Work order: Of all the entries below, only the lines from the one with "The width and height of the screenshot is (1000, 481)." up to and including the one with "The width and height of the screenshot is (1456, 823)." are to be duplicated exactly.

Supplied data:
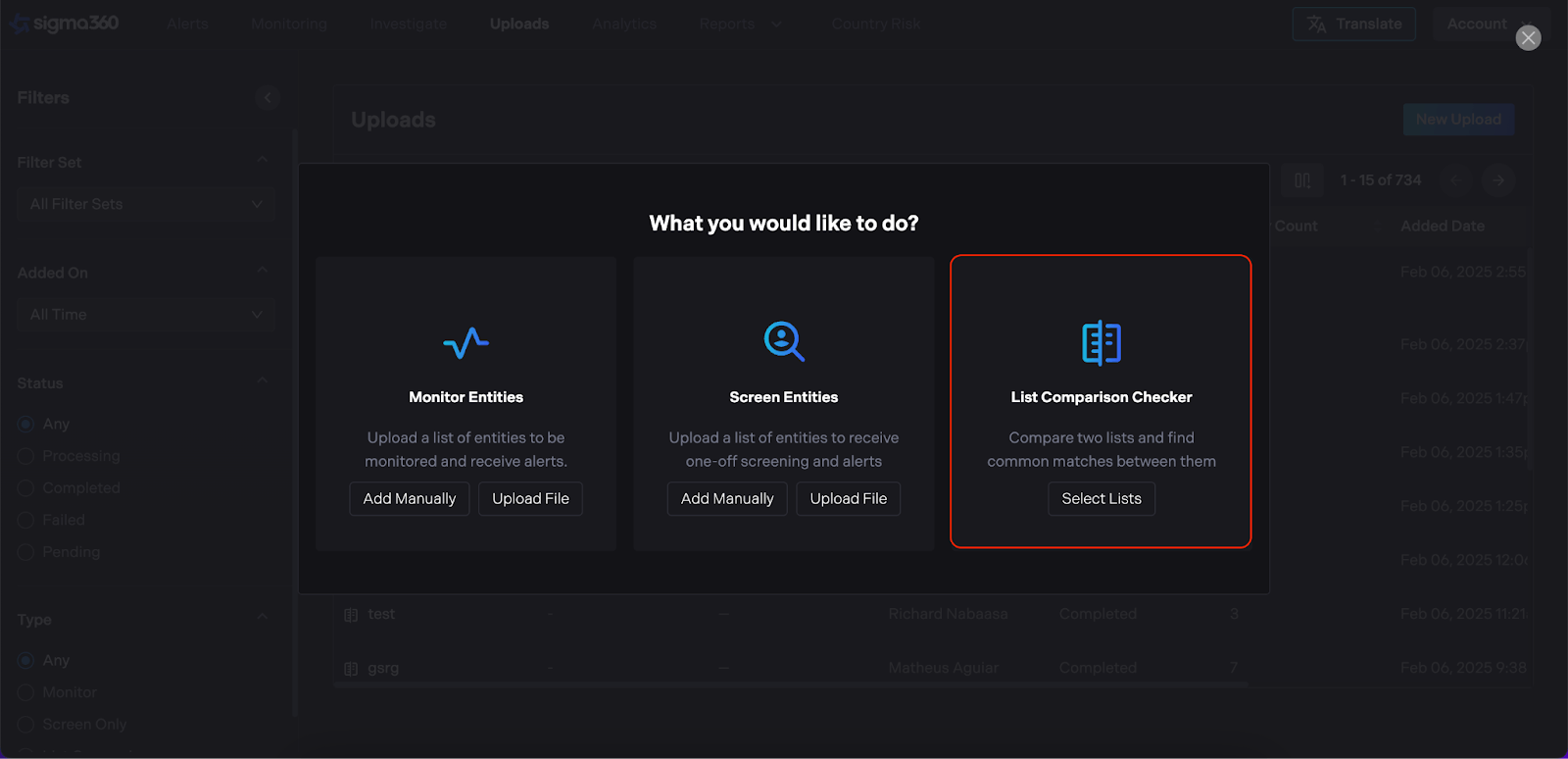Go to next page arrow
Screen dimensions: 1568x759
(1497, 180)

--

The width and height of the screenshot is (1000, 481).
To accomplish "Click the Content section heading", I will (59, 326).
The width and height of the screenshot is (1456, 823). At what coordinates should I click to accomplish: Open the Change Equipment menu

Answer space:
The width and height of the screenshot is (1000, 481).
To accomplish "Click the Content section heading", I will (59, 326).
The width and height of the screenshot is (1456, 823). At what coordinates should I click to accomplish: Open the Change Equipment menu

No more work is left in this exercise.